(CN) - Facebook need not face a federal lawsuit over its delayed removal of a page that encouraged a third Palestinian Intifada, the D.C. Circuit ruled.
Larry Klayman, the conservative activist behind defamation
complaints across the country, took aim at Facebook three years ago when he came across a group called "Third Palestinian Intifada" with more than 360,000 members, which exhorted Muslims to kill Jews.
Facebook removed the page from its website when Israel's Minister for Public Diplomacy wrote a letter to the company, but not soon enough for Klayman, who claimed in court that Facebook's delay in taking down the page constituted intentional assault and negligence.
He said that the Intifada page "amount[ed] to a threat of the use of force against non-Muslims, and particularly Jews," causing him "reasonable apprehension of severe bodily harm and/or death."
But the D.C. Circuit affirmed dismissal of the case Friday because, "even under a generous reading of the complaint, the Communications Decency Act forbids this suit."

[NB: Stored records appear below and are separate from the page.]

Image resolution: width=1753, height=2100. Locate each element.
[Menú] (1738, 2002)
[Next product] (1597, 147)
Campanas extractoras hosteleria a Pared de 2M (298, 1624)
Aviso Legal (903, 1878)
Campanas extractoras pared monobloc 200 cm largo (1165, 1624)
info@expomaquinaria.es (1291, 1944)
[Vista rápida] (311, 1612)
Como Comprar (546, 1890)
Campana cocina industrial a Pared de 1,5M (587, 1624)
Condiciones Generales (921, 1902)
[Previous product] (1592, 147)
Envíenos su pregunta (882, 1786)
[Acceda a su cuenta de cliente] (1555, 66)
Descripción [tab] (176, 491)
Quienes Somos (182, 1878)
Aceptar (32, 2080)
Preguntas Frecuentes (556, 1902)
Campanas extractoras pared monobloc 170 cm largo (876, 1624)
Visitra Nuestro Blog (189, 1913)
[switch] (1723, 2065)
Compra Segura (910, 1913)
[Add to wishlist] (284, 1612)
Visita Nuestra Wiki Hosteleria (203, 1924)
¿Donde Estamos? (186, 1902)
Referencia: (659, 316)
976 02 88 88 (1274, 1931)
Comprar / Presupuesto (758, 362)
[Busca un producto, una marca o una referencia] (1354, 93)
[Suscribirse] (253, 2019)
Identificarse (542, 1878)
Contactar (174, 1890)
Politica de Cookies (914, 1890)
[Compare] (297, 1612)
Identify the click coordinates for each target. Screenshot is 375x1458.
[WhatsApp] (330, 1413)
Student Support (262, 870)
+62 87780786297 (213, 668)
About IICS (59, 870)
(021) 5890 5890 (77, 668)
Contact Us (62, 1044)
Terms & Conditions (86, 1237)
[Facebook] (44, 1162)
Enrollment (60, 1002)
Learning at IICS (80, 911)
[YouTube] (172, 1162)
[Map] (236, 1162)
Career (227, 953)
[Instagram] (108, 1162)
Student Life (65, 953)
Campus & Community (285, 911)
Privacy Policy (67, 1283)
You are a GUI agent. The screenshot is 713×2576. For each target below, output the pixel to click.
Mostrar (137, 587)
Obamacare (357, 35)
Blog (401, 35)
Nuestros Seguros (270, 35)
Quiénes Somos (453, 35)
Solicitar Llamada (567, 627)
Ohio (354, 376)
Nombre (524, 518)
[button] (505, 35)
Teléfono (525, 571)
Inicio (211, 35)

The Communications Decency Act provides that "no provider or user of an interactive computer service shall be treated as the publisher or speaker of any information provided by another information content provider," according to the ruling.
Facebook's statement of rights and responsibilities also advises users that it does its "best to keep Facebook safe, but we cannot guarantee it," and that "we are providing Facebook 'as is' without any express or implied warranties."
"Klayman does not seriously dispute that Facebook meets the statutory definition of an interactive computer service, or that Zuckerberg, as a matter of statutory text, provides such a service," Judge Patricia Millett wrote for a three-judge panel.
There also no dispute that Facebook users, not Facebook, created the Intifada page and its offensive content.
Klayman claimed that a "special relationship" exists between Facebook and its users.
But "to the extent that Klayman means that [a] statement allocating rights and responsibilities between interactive computer services and their users by itself gives rise to a heightened state-law duty of care in publishing, that argument fails," Millett said.
"State law cannot predicate liability for publishing decisions on the mere existence of the very relationship that Congress immunized from suit. In other words, simply invoking the label 'special relationship' cannot transform an admittedly waived contract claim into a non-preempted tort action," she added.